I defibrillatori nella Regione sono per ora 1290 e 35166 i soggetti autorizzati all’uso, i cosiddetti first responders. Saltamartini: “Morti improvvise, trend in crescita. Determinante il potenziamento della rete dei defibrillatori”. Segue la nota della Regione:

«Dotare la Regione Marche di uno strumento dinamico informatizzato per il censimento e la gestione dei defibrillatori esistenti sul territorio regionale e generare, al contempo, l’allertamento e il reclutamento precoce e geolocalizzato per  una risposta immediata da parte dei “First Responders”, operatori formati e disponibili al rapido intervento. E’ l’obiettivo che si propone una recente deliberazione adottata dalla giunta regionale in cui vengono stabilite le linee di indirizzo progettuali per il riuso di una piattaforma informatica per la gestione dei DAE (defibrillatori automatici extraospedalieri)  e l’allertamento precoce dei First Responders.
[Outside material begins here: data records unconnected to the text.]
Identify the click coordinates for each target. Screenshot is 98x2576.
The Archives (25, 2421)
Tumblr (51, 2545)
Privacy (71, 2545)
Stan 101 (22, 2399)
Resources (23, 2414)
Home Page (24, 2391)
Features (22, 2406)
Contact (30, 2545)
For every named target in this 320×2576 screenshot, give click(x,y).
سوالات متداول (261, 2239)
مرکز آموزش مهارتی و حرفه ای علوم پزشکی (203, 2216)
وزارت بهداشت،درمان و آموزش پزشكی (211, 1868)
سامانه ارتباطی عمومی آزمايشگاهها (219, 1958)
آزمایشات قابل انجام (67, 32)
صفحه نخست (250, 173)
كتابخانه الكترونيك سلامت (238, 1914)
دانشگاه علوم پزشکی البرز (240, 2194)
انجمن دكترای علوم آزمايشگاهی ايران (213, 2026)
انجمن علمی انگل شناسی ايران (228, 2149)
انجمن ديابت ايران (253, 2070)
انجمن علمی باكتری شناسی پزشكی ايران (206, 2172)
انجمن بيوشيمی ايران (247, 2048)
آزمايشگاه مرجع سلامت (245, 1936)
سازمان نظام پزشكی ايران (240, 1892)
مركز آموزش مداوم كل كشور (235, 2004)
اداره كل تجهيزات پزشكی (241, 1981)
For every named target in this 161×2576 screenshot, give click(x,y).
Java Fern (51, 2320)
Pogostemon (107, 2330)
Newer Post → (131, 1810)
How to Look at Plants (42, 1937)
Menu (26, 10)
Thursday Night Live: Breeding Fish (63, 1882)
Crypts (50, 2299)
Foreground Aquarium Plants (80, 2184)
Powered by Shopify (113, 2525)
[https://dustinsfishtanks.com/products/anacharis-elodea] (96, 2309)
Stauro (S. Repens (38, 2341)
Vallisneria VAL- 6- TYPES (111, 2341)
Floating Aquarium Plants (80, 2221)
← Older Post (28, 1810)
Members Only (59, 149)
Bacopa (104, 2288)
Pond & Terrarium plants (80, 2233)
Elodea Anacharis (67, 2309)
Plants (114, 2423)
Numerose evidenze scientifiche dimostrano, infatti, come un tempestivo intervento con compressioni toraciche e l’uso del defibrillatore prima dell’arrivo dei mezzi di soccorso sanitario, migliorino gli esiti di salute di cittadini vittime di arresto cardiaco improvviso, che è la terza causa di morte in Europa.

“E’ importante la presenza e l’utilizzo di defibrillatori, specie quelli automatici – spiega il vicepresidente e assessore alla Sanità, Filippo Saltamartini –  che ormai devono essere presenti anche in palestre, supermercati, persino luoghi di culto e per la cosiddetta Legge del Buon Samaritano approvata nel 2021 ciascuno può utilizzarli senza commettere reato, anche perché le istruzioni si trovano sugli apparecchi. La Regione – prosegue il vicepresidente –  si sta adoperando per aumentare i corsi BLSD (Basic Life Support Defibrillation ) e il numero dei defibrillatori. Sono 1290 i DAE attualmente presenti sul territorio regionale (394 in provincia di Ancona, 257 nel pesarese, 212 nel maceratese, 199 nel fermano, 228 nell’ascolano).  Nel 2021 nelle Marche si sono registrate 1671 morti cardiache improvvise: un trend in crescita se si pensa che nel 2020 erano state 1462 e l’anno prima 1104. Dal 2018 ad oggi sono stati organizzati con la Regione 3797 corsi e ci sono 35166 soggetti che sono stati autorizzati all’uso del DAE. Solo nel 2021 sono stati fatti 897 corsi e 355 retraining e sono state autorizzate all’uso 8717 persone, mentre 2948 hanno fatto i corsi di aggiornamento.”

La tempestività di intervento e l’attuazione della cosiddetta “catena della sopravvivenza” sono fattori determinanti per massimizzare le possibilità di sopravvivenza negli eventi tempo-dipendenti; il primo anello della catena riguarda il riconoscimento precoce dell’arresto cardiaco improvviso e la chiamata al Numero di emergenza Unico Europeo 1112, a cui seguono le manovre precoci di rianimazione cardio-polmonare (RCP). Altro elemento determinante è la possibilità di ricorrere all’utilizzo del defibrillatore semiautomatico (DAE) che, a sua volta, può essere in molti casi decisivo per la sopravvivenza, qualora tempestivamente utilizzato in presenza di ritmi defibrillabili».